At SkyCap Financial, we charge a nominal amount to process loans. This gives us a competitive edge over payday lenders and other lending companies that tend to take a predatory approach. For NSF returned items, we do charge $45, which is very much in line with lending industry standards.
The monthly interest you would pay with your loan payment is the majority of your borrowing “costs”. The interest rate a lender offers you is the single most important factor on which you need to be focusing.
If you fill out a loan application online with SkyCap financial, we will be using information from your application to determine three things:
- The amount you can borrow
- The applicable APR (interest rate) that will be charged on your loan
- How many months you get for repayment
You can assume that your credit history and credit score will play a big part in how we process your loan. As for the amount you can borrow, we offer loans ranging from $500 to $10,000. You can request a specific amount, although you may have to settle for less if we set limitations because of the underwriting process. Please keep in mind, we do not approve all applications.
The interest rate we offer will reflect on how our underwriting department perceives your creditworthiness. Our interest rates range from 12.99% APR to 39.99% APR. To be very clear, the better your credit profile, the lower the interest rate offer will be. Also, the terms of your loan (payment terms) that we assign will depend on the amount you are borrowing, your APR, and your creditworthiness.
Get an idea on borrowing
To help you get an idea of what your monthly payments and interest costs would be over the life of a loan with the given parameters, we offer you the following calculations.

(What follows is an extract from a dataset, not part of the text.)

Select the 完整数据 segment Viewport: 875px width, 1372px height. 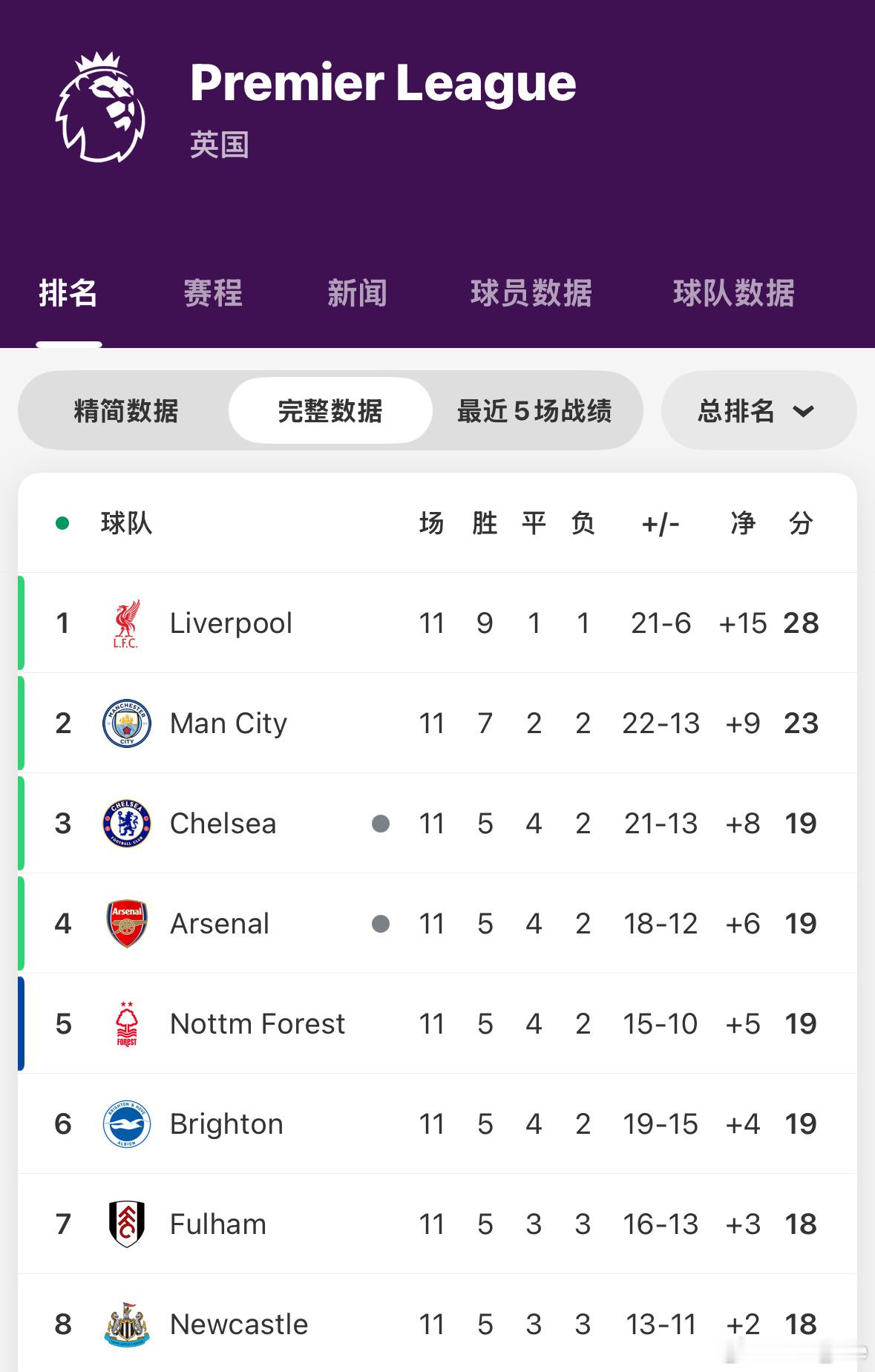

- A: $500 loan @ 12.99% for 9 months (monthly pymnt = $58.61, total interest = $27) Note: This example represents our minimum offer.
- B: $1,000 loan @ 19.99% for 12 months (monthly pymnt = $92.63, total interest = $112)
- C: $2,000 loan @ 29.99% for 24 months (monthly pymnt = $111.92, total interest = $684)
- B: $10,000 loan @ 39.99% for 36 months (monthly pymnt = $481.04, total interest = $7,318) Note: This example represents our maxiimum offer.
For the above examples, we used what we believe to be common loan calculations based on what our borrowers typically request. You can use these numbers to estimate your own monthly payment amounts and total interest on any loan amount.
For instance, under example A, you know the payment amount per $100 of loan @ 12.99% is $11.78 ($58.91 / 5). You also know the total interest per $100 of loan is $5.40 ($27 / 5). You can play with these numbers to estimate your own amounts. The same process applies to the other examples. If you prefer, you can find free loan amortization tools on the internet.